### Exercise objective
Go to the line with "You are a GUI" in the material below and copy from there through the line with "Task: Click the orange 公告 megaphone icon", exactly. Pictures are not copied.

### Recorded data
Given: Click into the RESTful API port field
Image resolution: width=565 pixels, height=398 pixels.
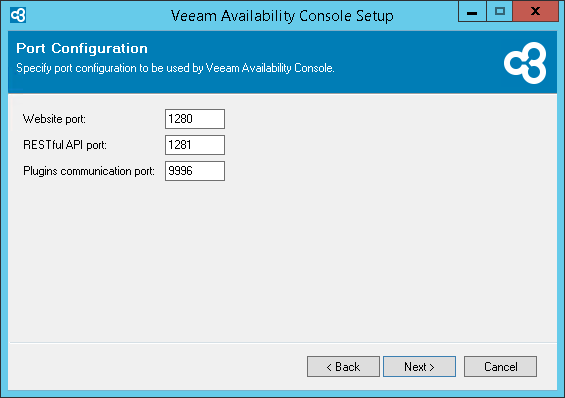Looking at the screenshot, I should (195, 145).

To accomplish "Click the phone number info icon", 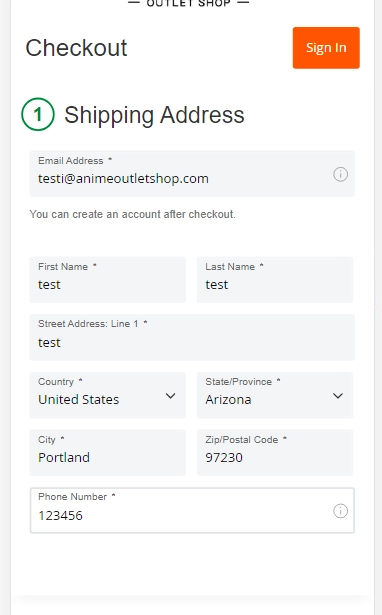I will pyautogui.click(x=340, y=511).
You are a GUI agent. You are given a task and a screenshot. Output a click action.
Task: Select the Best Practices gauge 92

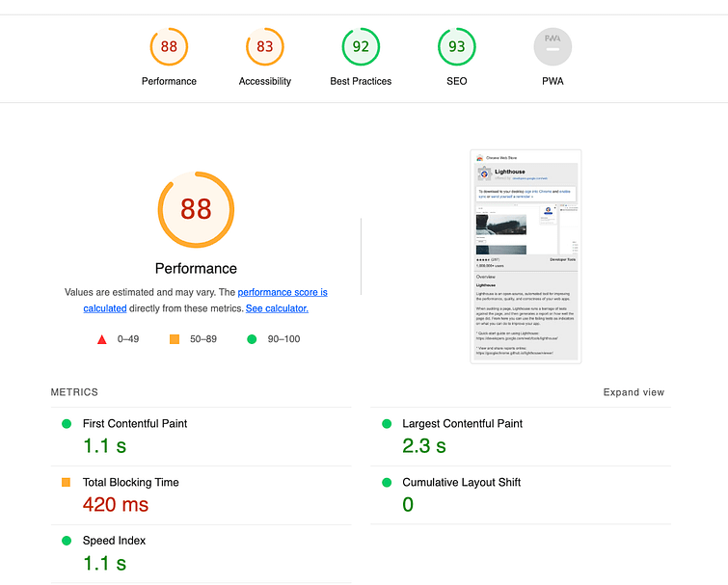click(x=361, y=46)
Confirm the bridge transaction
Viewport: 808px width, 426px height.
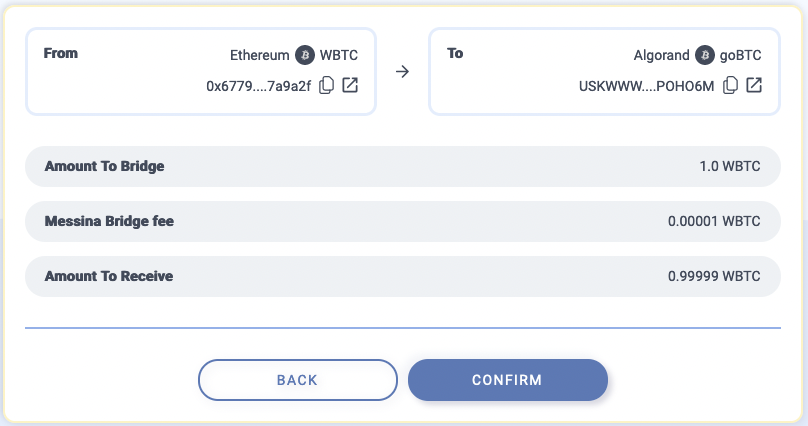tap(508, 380)
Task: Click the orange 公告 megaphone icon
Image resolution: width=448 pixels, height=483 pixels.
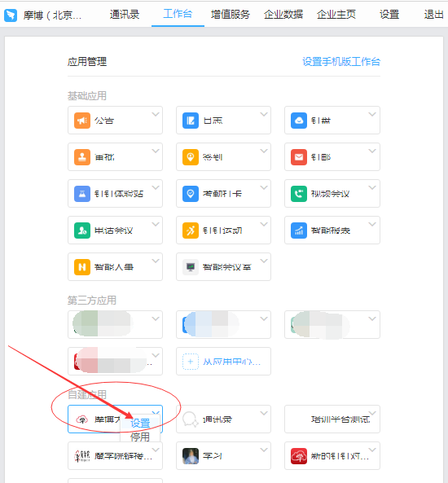Action: coord(82,121)
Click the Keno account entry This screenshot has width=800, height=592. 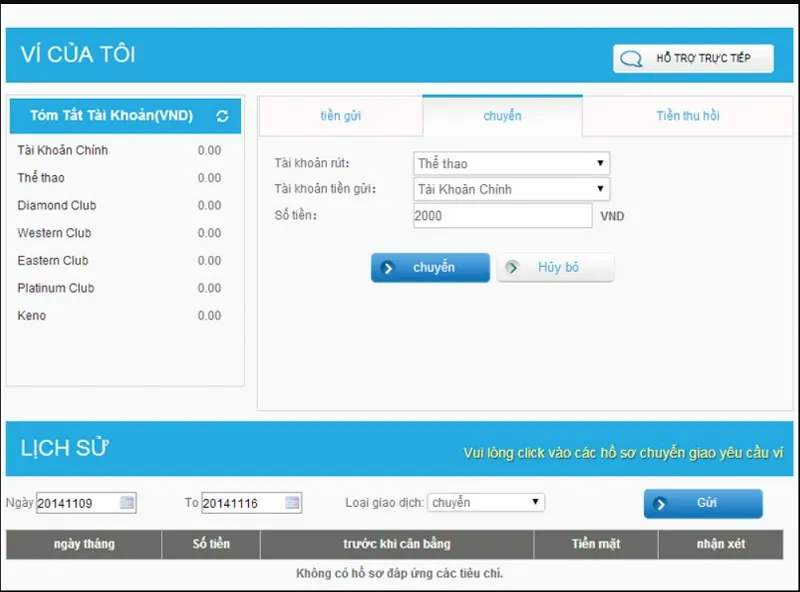tap(32, 316)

### Response below
You are a GUI agent. You are given a task and a screenshot. Output a click action.
Task: Select the Best Practices gauge 92

click(x=361, y=46)
Confirm the bridge transaction
Viewport: 808px width, 426px height.
tap(508, 380)
Task: Click the orange 公告 megaphone icon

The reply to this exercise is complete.